Il manuale di Mongai parla soprattutto di Mongai: nel senso che racconta come scrive Mongai (e Mongai scrive e parla tanto, credetemi), cioè uno scrittore in carne (tanta) e ossa che è anche un gran personaggio di finzione, un Gideon Fell della Garbatella, un Orson Welles della Metro B, le cui lezioni di scrittura creativa diventano happening (cercatelo su YouTube). Naturalmente c'è tutta la parte noiosa di cui parlavo sopra, il soggetto, la scaletta, la scheda dei personaggi, il piano di lavoro, come si fanno le ricerche etcetera; ma lardellata di esempi concreti, presi spesso dalla sua diretta esperienza, e di esercizi che sembrano piuttosto sfide al lettore. C'è anche un'introduzione alla letteratura di genere, nella quale Mongai dà sfoggio della sua vis polemica e del suo essere politicamente scorrettissimo. Sentite qui:
... Troppo spesso cattivi scrittori e pessimi editori cercano di gabellare per genere quello che non lo è. Gli scrittori che lo fanno lo fanno quasi sempre per il migliore dei motivi: non sanno scriverlo un giallo vero, o quel che sia di qualsiasi genere. Non conoscono e non sanno applicare le regole. Non è che non vogliono (come spesso sostengono), non sanno: se sapessero farebbero; e se fanno altro, se quel che fanno, come sono loro i primi a dire, "non è solo un giallo" o "non è solo fantascienza", allora perché chiamare quel che fanno con un nome che non gli spetta?

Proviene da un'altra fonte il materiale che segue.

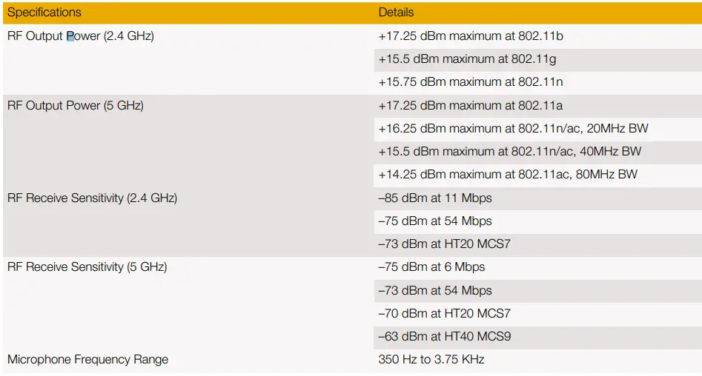
Task: Click the RF Receive Sensitivity (2.4 GHz) label
Action: click(92, 198)
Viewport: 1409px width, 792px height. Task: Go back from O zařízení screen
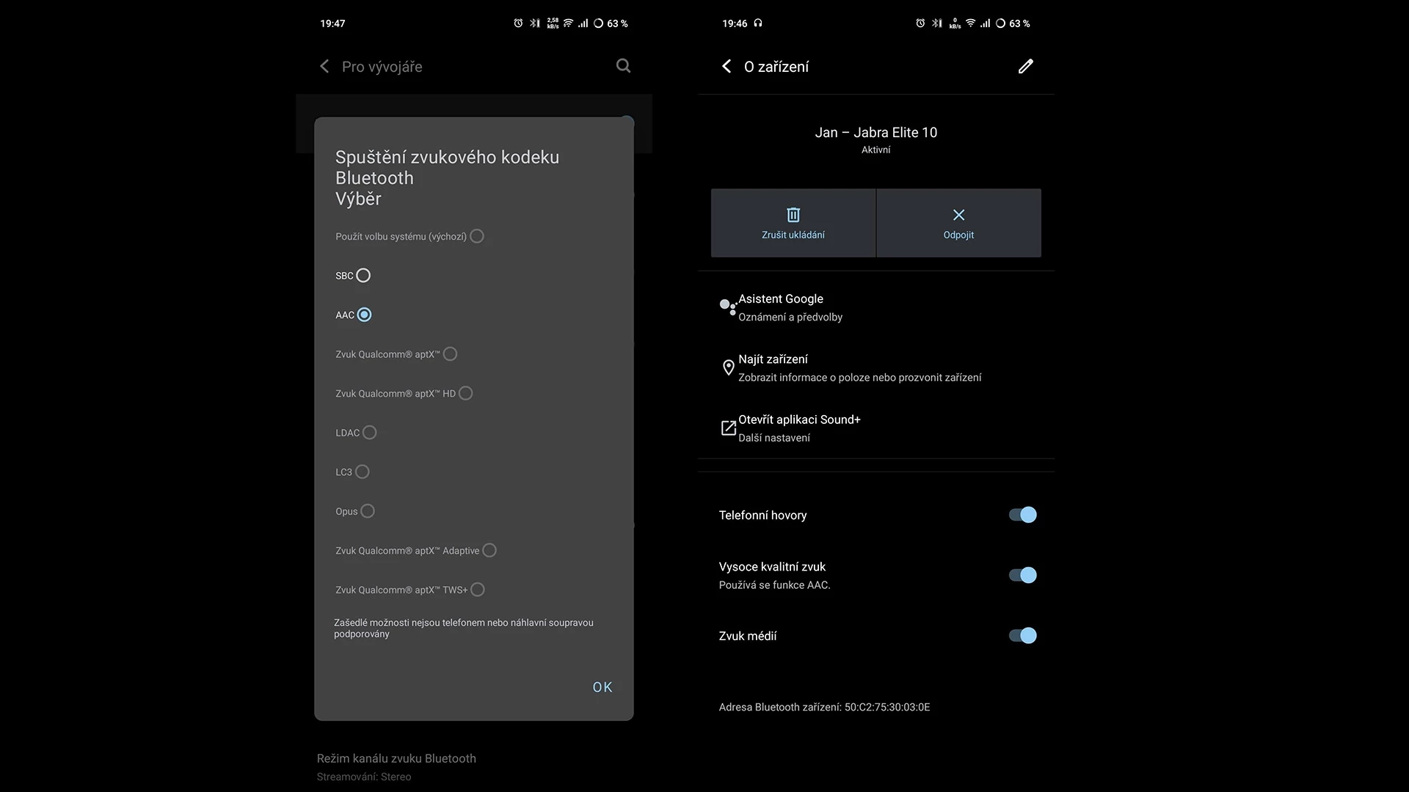click(x=727, y=66)
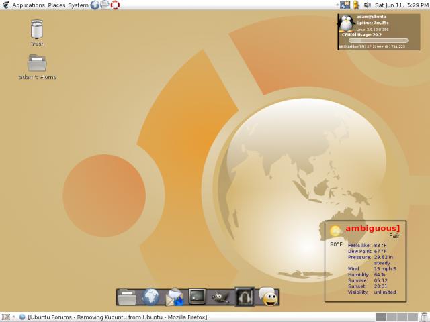Viewport: 430px width, 322px height.
Task: Open the mail envelope icon in the dock
Action: click(x=175, y=297)
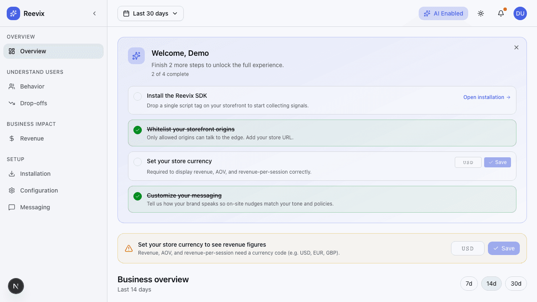Click the sparkle icon beside Welcome, Demo
The width and height of the screenshot is (537, 302).
(x=136, y=56)
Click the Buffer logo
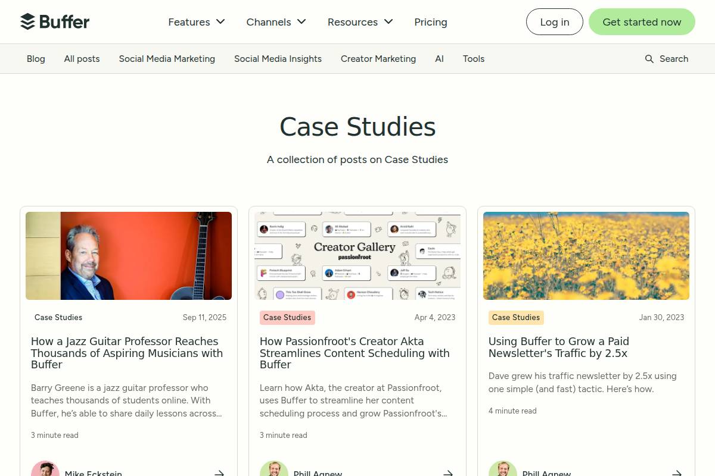 (55, 21)
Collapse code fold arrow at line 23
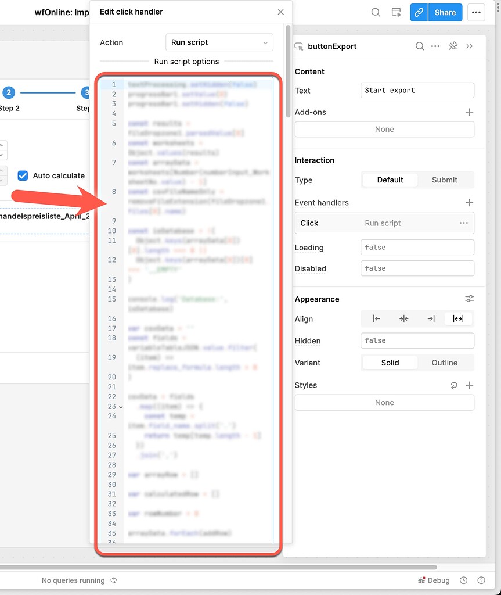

La macchinetta, il meccanismo del giallo, è difficile da scrivere. "Mettere un morto ammazzato al terzo capitolo, che ci vuole?", ho sentito dire questa imbecillità più di una volta. [Una di queste volte c'ero anch'io, è accaduto due anni fa e Mongai ancora trasuda bile al ricordo, giuro.] Mettere un morto ammazzato al terzo capitolo in modo coerente, con il meccanismo completo, plausibile e coerente fino alla fine è difficilissimo: prima ce lo metti poi mi dici che non ce lo vuoi mettere, e per cortesia non mi dire che mi stai vendendo un noir solo perché le atmosfere sono quelle.
Divertente, dunque. E illuminante? Bè, io sono rimasto colpito quando Mongai parla dell'essenza della storia, del racconto. Siccome sono un po' snob e me la tiro, in questo frangente lustro il monocolo e sfodero Franco Ferrucci e la sua teoria secondo cui, dai tempi di Omero, non facciamo che raccontare dell'assedio o del ritorno. Mongai no: lui tira fuori la vecchia canzone di Casablanca, "As Time Goes By"... ed è una sorpresa e un pezzo di bravura. Conosco quella canzone a memoria, da vecchio sinatrologo, eppure non avevo mai pensato che potesse essere interpretata a questo modo!
Su una cosa però non sono d'accordo. Mongai sostiene spesso, e lo fa anche in apertura di manuale, che "un buon romanzo giallo è prima di tutto un buon romanzo". Questo è un artificio retorico. Allo stesso modo, si potrebbe sostenere che un buon film porno è prima di tutto un buon film. In realtà, l'aggettivo "buono" ha una valenza diversa nei due casi, poiché il cervello è (in genere) molto più elastico delle parole che utilizza.